グローバルHRD通信 Vol.1|日本人若手社員向け 海外アレルギーの処方箋


今回から不定期に、日々のお客様との接点から着想を得た「グローバル人材育成」に関する情報を発信いたします。皆様の研修企画や育成の検討に、少しでもお役に立てれば幸いです。

第1回のテーマは「日本人若手社員の海外アレルギーにどう対処するか」です。

最近では、海外赴任や海外出張のみならず、Webや電話会議など国内にいながらにして海外とのやり取りをする機会が増加し、誰もがグローバルビジネスに関わる可能性が高まりました。では、皆さまの会社には、将来これらの業務を担う「グローバルビジネスに関わりたい」という意欲的な若手社員が、充分な数として存在しているでしょうか。

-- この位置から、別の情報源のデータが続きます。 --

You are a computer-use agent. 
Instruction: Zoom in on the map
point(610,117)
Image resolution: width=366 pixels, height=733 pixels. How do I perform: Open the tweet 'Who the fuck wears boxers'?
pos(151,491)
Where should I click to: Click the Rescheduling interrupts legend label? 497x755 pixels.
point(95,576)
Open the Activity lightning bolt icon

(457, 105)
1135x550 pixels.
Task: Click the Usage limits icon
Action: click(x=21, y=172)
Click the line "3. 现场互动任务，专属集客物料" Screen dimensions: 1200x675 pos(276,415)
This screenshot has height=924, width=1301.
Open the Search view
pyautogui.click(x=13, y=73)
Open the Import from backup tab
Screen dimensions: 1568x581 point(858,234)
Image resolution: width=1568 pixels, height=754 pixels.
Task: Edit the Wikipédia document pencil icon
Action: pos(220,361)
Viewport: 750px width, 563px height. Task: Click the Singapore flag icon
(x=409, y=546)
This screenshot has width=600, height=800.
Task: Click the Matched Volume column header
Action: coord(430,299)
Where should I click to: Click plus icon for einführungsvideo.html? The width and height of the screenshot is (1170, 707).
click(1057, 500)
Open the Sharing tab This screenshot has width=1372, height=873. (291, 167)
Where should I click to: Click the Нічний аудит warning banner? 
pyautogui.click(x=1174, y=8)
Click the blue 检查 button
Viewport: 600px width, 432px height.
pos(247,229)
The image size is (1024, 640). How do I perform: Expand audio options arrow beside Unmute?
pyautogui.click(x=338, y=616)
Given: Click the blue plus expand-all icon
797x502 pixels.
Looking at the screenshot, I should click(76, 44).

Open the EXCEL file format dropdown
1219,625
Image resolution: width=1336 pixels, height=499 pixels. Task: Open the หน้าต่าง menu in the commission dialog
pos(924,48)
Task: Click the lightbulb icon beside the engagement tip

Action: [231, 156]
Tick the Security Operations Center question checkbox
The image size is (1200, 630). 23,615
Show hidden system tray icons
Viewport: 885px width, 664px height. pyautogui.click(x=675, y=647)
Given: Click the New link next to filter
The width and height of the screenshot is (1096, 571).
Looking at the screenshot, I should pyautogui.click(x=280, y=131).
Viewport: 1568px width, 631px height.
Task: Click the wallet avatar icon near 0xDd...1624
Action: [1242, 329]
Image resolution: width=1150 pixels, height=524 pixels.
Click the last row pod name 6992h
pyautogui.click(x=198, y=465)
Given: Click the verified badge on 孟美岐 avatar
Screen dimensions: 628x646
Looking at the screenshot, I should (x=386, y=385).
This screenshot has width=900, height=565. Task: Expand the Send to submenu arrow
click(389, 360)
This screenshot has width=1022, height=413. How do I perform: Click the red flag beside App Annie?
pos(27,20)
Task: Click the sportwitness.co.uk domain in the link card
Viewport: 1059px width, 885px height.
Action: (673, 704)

現状、Yesと答えられる企業はそれほど多くないと思います。というのも、国内業務で成果を上げ期待されている若手社員ほど、次のようなループに陥って視野が狭くなり、「グローバル」への挑戦意欲も低下していくという声を多くの企業からお聞きするからです。

 ◆ 優秀なので、任された仕事で成果を上げる
 ◆ 上司から評価され、どんどんレベルの高い仕事が任される
 ◆ 更に成果を上げるので、業務の中心的な存在になり、現場から抜けられなくなる
 ◆ 現業務の専門性は高まるが、それ以外の世界に触れる機会が減少する
 ◆ 現業務で評価され、敢えてそれ以外のことにチャレンジする意義を見いだせなくなる

さらにひどい場合は「できればグローバルには関わりたくない」「海外に行きたくない」という“アレルギー症状”に陥っています。実際に、弊社の海外研修の参加者にも、まさにこのような方がいました。海外研修先を決定するにあたって実施した事前インタビューの一コマをご紹介します。
 

空気を読んで応募した海外研修

Aさんは営業3年目の若手社員で、公募型の海外研修に「自ら」応募してきた方です。ところが、研修前のインタビューで、「海外研修に応募された動機をお聞かせください」と質問したところ、予想とは異なる答えが返ってきたのです。

「特にないというか、正直、海外には気が進みません。仲の良い同期が数名参加するので、自分だけ参加しないのは、何か空気が読めないみたいで嫌かなと思って…」
「海外で働きたいとは全く思っていません。今、地方の営業所にいるのですが、ようやくお客様とも関係性を作れ、仕事がおもしろくなってきたところなんです」
「英語の勉強?今は仕事が忙しいので、ほとんどやってないですね」
 

「このままでは日本は危ない」という強烈な危機感

ところが、海外研修でインドネシア企業に派遣され、数週間の海外ビジネス研修を経たAさんは、帰国後、まるで別人のような感想を伝えてくれました。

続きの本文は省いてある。